Identify the work products used during object design.
Object Design Tools
Tools of object design
You have used most of the tools of object design already:
Object model: For many people this phrase is synonymous with class diagram. However, the model in a larger sense also includes the object diagram and package diagram.
Interaction diagram: A generic term referring to the two UML diagrams that model object interaction (communication), namely the sequence and collaboration diagrams.
Activity diagram: The UML version of a flowchart with added features to model concurrent activities.
You will continue to use these same tools in object design. But now you will add different details to the diagrams. In addition, you will use the
statechart (also called the state transition diagram) to model object life cycles and state-specific behaviors.
Review the relationships between the different diagrams in the MouseOver below.
Design Work products
Interfaces discovered in the interaction diagrams translate into operations for the classes that define the participating objects. Each operation
in turn identifies class attributes in the forms of input parameters (arguments) and return values.

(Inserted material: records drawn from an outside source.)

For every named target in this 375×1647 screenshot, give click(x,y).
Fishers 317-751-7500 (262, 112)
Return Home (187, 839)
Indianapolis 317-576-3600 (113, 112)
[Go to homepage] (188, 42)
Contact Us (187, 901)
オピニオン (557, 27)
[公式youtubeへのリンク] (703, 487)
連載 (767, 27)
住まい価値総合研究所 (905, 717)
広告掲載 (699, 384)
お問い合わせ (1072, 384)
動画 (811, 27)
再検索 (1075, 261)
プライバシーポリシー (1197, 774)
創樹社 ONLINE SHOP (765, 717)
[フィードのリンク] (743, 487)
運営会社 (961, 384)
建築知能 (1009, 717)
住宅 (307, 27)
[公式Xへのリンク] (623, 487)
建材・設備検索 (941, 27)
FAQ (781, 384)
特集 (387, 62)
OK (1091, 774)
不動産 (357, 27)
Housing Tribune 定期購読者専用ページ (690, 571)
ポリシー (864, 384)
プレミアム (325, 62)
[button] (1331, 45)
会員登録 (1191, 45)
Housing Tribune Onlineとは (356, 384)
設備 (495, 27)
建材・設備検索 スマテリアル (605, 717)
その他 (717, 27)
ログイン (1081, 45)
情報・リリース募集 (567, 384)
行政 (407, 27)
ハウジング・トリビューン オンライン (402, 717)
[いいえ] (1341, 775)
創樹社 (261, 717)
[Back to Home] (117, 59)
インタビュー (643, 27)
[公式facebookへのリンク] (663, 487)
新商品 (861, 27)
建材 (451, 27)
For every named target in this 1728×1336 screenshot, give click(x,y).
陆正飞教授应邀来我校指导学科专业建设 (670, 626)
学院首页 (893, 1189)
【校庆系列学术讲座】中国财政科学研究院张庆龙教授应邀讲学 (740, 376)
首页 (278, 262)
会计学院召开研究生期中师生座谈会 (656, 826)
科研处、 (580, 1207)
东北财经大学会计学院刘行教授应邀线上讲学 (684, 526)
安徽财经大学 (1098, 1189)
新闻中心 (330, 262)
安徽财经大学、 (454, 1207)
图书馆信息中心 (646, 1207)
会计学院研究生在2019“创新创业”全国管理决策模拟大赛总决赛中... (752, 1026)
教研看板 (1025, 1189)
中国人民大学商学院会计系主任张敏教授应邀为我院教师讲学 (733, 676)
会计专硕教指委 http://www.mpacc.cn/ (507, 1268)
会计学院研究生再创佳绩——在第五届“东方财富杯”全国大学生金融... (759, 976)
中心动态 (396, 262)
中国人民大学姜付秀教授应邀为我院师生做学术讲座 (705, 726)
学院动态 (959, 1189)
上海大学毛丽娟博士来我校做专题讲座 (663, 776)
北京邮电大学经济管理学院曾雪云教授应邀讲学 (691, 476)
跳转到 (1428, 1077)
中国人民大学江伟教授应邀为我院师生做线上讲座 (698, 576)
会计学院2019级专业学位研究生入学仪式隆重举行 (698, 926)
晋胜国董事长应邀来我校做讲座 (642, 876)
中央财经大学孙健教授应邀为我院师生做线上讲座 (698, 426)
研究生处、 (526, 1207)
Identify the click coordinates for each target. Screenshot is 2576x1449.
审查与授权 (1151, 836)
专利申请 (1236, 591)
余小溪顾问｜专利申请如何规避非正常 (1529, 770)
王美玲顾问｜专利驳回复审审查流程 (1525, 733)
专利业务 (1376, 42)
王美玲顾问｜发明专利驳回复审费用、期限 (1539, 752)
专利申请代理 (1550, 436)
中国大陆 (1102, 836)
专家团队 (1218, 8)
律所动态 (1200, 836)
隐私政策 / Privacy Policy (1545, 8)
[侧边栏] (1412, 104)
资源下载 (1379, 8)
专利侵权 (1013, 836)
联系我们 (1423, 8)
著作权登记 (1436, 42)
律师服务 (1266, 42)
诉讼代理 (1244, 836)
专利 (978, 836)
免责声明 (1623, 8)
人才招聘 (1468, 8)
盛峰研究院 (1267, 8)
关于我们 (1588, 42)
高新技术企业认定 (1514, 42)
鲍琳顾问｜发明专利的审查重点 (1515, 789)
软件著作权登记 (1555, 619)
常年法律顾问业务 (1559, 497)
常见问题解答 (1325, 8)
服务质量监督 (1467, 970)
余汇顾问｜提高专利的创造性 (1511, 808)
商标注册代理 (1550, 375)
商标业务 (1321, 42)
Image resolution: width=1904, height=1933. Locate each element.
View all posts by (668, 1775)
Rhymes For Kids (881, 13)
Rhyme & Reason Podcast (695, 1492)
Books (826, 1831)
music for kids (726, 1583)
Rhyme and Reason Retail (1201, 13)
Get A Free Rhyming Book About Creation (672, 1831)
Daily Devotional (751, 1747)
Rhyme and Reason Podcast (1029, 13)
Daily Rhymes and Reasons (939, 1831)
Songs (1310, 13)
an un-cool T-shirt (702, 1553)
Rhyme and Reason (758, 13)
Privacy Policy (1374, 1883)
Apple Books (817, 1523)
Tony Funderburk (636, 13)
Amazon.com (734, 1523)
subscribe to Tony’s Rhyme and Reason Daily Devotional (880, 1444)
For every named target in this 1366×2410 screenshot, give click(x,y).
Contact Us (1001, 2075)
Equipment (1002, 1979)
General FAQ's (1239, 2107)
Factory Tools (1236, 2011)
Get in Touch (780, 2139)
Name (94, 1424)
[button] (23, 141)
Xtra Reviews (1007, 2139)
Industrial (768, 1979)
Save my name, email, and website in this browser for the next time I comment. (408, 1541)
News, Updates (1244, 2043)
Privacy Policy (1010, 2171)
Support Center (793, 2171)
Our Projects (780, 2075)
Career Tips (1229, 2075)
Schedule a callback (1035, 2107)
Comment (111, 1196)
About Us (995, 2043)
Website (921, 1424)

In order to benefit from the diagrams, you need to understand the relationships between the diagrams. The diagrams:
Present concise descriptions of what you know and decide about the system
Represent different views of the system
Together, however, the various diagrams represent a complete picture of how the system is structured and how the objects work. By comparing the
different views, you can identify inconsistencies and improve the overall model.
Note: Many CASE tools now provide consistency reports to compare the diagrams and highlight inconsistencies in the uses of specific model elements, such as events and objects. Others provide a scripting language that allows you to define your own reports.